Und da sehen wir “Röbi” Grimm als attraktiven Mann mit Herz und Überzeugungen, der seine zukünftige Frau Jenny im Zug mutig anspricht. Während wir Grimm am Esstisch sehen, wo er vor lauter Sorgen keine Suppe mehr essen mag, erscheint Sonderegger – von dessen erstem Treffen mit seiner Partnerin wir nichts erfahren – im Büro am Telefon kaltherzig Befehle erteilen. Während Grimm seine Partnerin hin und wieder um ihre Meinung bittet, meint Sonderegger zu seiner “kleinen, mutigen Nina” bloss: “Mut ist in Zeiten wie diesen nicht genug.” Nina ist sofort überzeugt und greift zum Revolver.
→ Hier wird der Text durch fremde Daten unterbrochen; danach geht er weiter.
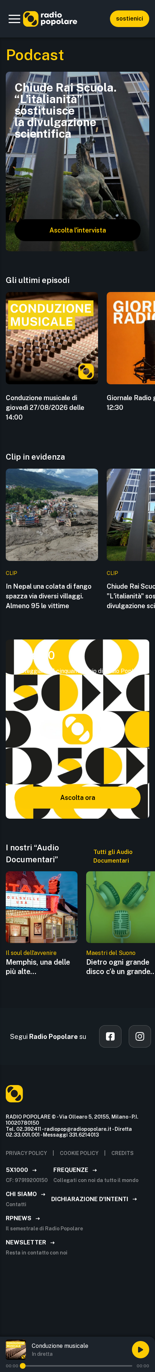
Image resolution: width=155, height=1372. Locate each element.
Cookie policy (79, 1153)
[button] (14, 18)
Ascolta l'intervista (77, 230)
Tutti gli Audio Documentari (113, 856)
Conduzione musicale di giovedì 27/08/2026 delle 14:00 (45, 407)
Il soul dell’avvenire (31, 953)
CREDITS (122, 1153)
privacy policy (26, 1153)
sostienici (129, 18)
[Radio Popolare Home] (50, 19)
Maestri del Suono (111, 953)
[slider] (23, 1366)
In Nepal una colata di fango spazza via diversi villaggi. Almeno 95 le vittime (49, 596)
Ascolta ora (77, 797)
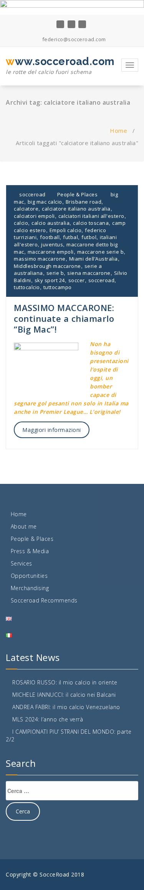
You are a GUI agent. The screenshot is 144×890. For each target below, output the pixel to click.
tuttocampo (57, 287)
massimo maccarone (40, 258)
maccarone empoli (51, 251)
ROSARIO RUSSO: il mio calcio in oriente (65, 682)
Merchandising (30, 588)
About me (24, 526)
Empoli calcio (66, 230)
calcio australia (50, 222)
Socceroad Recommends (44, 600)
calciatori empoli (34, 215)
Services (21, 563)
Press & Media (30, 551)
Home (118, 130)
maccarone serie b (100, 251)
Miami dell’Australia (93, 258)
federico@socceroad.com (73, 39)
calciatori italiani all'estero (91, 215)
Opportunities (29, 575)
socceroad (32, 194)
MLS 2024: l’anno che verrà (47, 719)
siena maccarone (89, 272)
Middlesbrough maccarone (47, 266)
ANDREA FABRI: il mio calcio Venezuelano (66, 707)
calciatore (26, 208)
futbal (70, 237)
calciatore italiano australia (76, 208)
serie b (55, 272)
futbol (88, 237)
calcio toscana (91, 222)
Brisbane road (84, 201)
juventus (52, 244)
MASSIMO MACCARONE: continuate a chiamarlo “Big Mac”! (64, 318)
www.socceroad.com (60, 65)
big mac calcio (45, 201)
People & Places (77, 194)
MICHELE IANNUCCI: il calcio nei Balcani (64, 694)
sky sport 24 (50, 280)
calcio (21, 222)
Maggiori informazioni (51, 429)
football (50, 237)
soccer (76, 280)
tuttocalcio (27, 287)
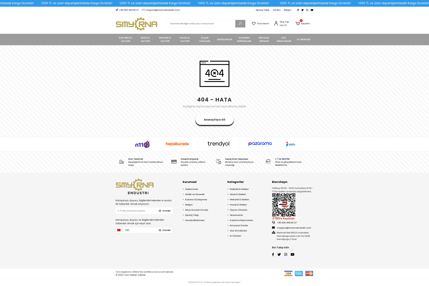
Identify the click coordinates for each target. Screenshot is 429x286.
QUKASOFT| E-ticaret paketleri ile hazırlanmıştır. (214, 282)
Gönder (166, 210)
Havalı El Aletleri (238, 204)
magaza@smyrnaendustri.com (294, 227)
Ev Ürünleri (235, 235)
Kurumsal (190, 182)
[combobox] (120, 230)
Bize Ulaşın (279, 182)
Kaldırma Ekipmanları (241, 220)
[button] (302, 23)
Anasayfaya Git (214, 120)
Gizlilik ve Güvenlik (195, 194)
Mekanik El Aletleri (239, 199)
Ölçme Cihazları (238, 209)
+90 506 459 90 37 (287, 222)
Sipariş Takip (262, 10)
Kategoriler (235, 182)
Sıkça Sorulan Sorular (196, 209)
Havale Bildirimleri (195, 220)
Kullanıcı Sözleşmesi (196, 199)
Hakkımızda (191, 189)
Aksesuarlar (236, 215)
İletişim (287, 10)
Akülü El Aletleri (238, 194)
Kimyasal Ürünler (239, 225)
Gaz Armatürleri (238, 230)
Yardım (277, 10)
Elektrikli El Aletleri (239, 189)
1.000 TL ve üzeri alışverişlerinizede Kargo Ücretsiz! (76, 3)
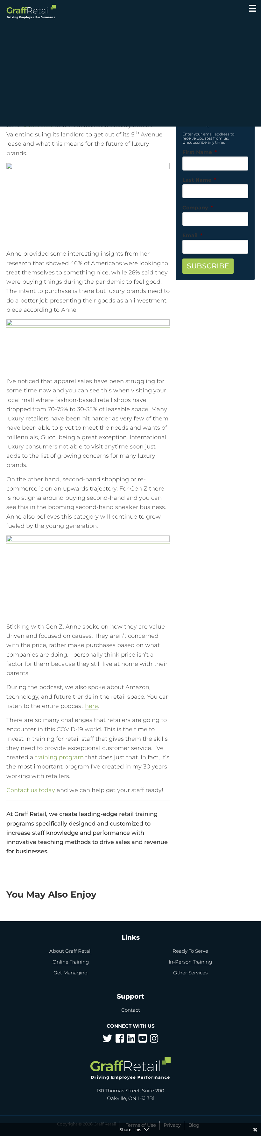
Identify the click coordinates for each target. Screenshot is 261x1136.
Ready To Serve (190, 951)
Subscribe (208, 266)
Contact (130, 1010)
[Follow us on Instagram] (154, 1040)
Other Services (190, 973)
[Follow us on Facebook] (119, 1040)
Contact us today (30, 790)
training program (59, 757)
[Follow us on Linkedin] (131, 1040)
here (91, 706)
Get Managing (70, 973)
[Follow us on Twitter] (107, 1040)
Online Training (71, 962)
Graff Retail (31, 12)
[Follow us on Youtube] (142, 1040)
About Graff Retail (70, 951)
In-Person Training (190, 962)
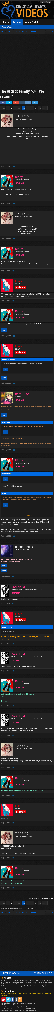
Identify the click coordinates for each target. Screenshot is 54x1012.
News (3, 994)
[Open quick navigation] (52, 31)
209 (19, 108)
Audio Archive (22, 994)
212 (32, 108)
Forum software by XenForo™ (10, 1003)
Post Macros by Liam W (27, 1003)
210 (23, 108)
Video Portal (31, 22)
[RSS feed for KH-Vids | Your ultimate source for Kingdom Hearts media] (20, 999)
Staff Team (47, 994)
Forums (17, 22)
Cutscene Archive (11, 994)
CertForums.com (30, 1011)
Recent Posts (7, 27)
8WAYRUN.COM (28, 908)
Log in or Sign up (45, 2)
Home (6, 22)
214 (39, 108)
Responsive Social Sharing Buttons (12, 1011)
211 (28, 108)
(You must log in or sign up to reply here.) (41, 898)
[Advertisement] (27, 61)
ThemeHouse (30, 1007)
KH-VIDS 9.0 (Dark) (11, 973)
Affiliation (4, 996)
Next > (44, 108)
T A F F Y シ (22, 116)
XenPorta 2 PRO (5, 908)
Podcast (40, 994)
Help (49, 973)
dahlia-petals (24, 547)
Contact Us (40, 973)
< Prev (3, 108)
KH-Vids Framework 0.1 (8, 1005)
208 (15, 108)
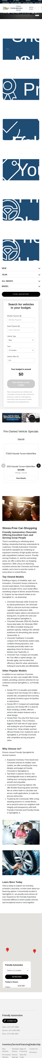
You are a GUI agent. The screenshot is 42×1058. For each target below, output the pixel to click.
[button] (34, 951)
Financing (25, 1044)
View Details (21, 478)
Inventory (7, 1044)
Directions (33, 1052)
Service (16, 1044)
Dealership (35, 1044)
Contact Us (11, 1021)
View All (21, 439)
Dass die beiden Frauen kennenlernten, mit ihnen zusammenlebten und Sonderegger den Konflikt suchte, während Grimm sich friedlich für die Interessen der “einfachen Leute” einsetzte, mag den überlieferten Fakten und den dazwischengeschobenen Einschätzungen der HistorikerInnen entsprechen. Doch das grösste Problem des Films ist, dass ihm die Fakten nicht genügen. Mit – so müssen wir annehmen – erfundenen, “nachempfundenen” Dialogen wird Sonderegger als lächerlicher, ängstlicher Scharfmacher dargestellt, der enttäuscht ist, als “die gottverreckte huere Feigling” den Streik abbrechen und “heil dir, Helvetia” in die Kamera haucht. Und mit ihrer primären Verwendung als Charakterisierungsvehikel für die Männer drängt sich die Frage auf: Was sollen Jenny und Nina in diesem Film?
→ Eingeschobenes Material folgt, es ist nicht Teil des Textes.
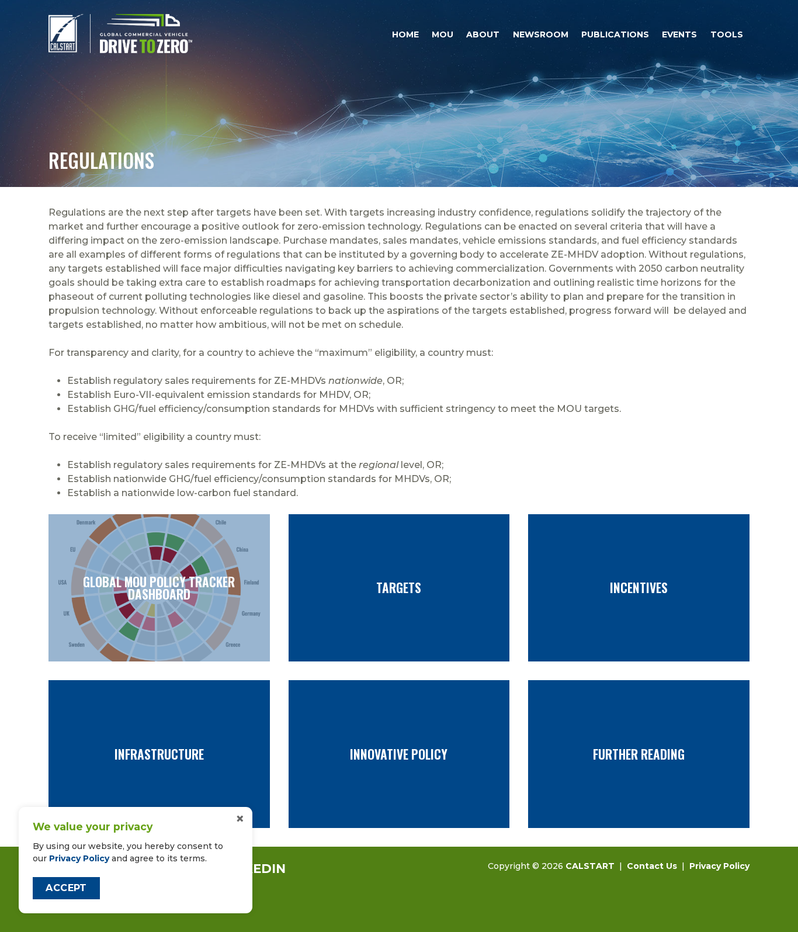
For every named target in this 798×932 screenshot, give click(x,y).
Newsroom (540, 34)
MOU (442, 34)
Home (405, 34)
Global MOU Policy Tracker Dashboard (159, 587)
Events (679, 34)
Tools (726, 34)
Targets (399, 587)
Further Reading (639, 753)
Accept (66, 887)
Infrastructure (159, 753)
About (482, 34)
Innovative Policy (399, 753)
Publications (615, 34)
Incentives (639, 587)
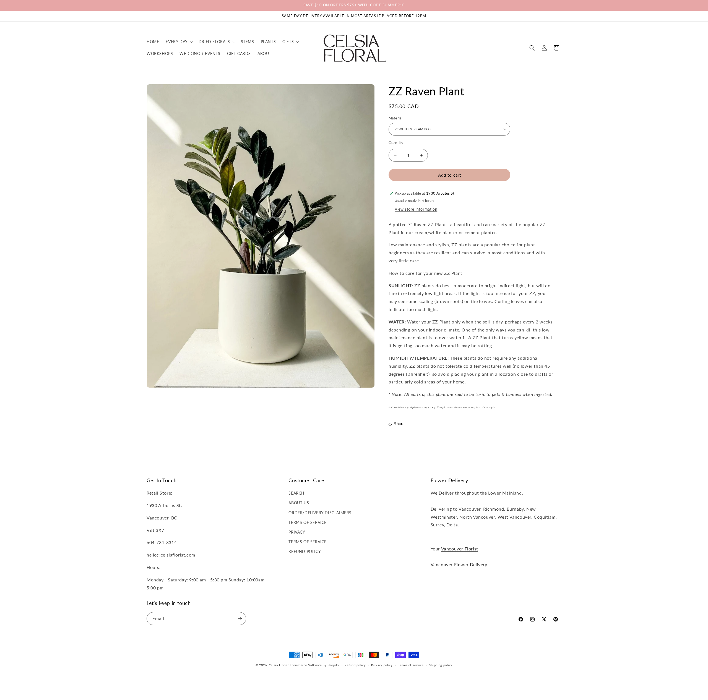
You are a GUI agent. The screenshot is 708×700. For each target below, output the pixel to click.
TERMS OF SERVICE (307, 522)
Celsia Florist (279, 665)
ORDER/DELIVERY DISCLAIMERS (320, 512)
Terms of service (411, 665)
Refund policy (355, 665)
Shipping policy (440, 665)
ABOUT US (298, 502)
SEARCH (296, 493)
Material (395, 118)
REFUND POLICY (304, 551)
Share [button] (399, 423)
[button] (178, 42)
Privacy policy (382, 665)
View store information (416, 209)
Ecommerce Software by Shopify (314, 665)
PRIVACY (296, 532)
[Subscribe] (240, 618)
Mit diesen und vielen anderen Überzeichnungen (ja, Grimm wird vor dem Bundeshaus von einem Soldaten beschimpft, ja, die Welschen haben wirklich Vorurteile gegenüber den Zürchern! Haben Jenny und Röbi die Rede am Schluss tatsächlich im Fernsehen verfolgt?) – riskiert der Film die Glaubwürdigkeit, die ihm die HistorikerInnen und Zeitdokumente verleihen. Die Fiktion widerspricht der Doku, ja zieht sie gar in Zweifel, weil sie den Anschein erweckt, als würde sie nicht reichen.

Wozu also die Verwirrung? Wir können wiederum nur hinschauen – und etwas spekulieren. Weil sie so deutlich wiederholen will, was die Fakten zeigen, so eindeutig einen Bedeutungsüberschuss produziert, erscheint sie zuerst als Ausdruck einer Angst, vom Publikum nicht verstanden zu werden. Doch, doch, schaut bloss ins Wohnzimmer dieser warmen und kalten Menschen, hört sie sprechen, seid beruhigt, genau so wars! So erscheint SRF – man wüsste kaum warum – fast so ängstlich angespannt wie im Film Sonderegger, der den eigenen Bedeutungsverlust fürchtet oder Röbi Grimm, der keine Suppe mehr mag. Jenny Kuhn hätte wohl ein Rezept dagegen. Einfach sagen, was Sache ist: “Ich wett wieder mal mit dir goge tanze!”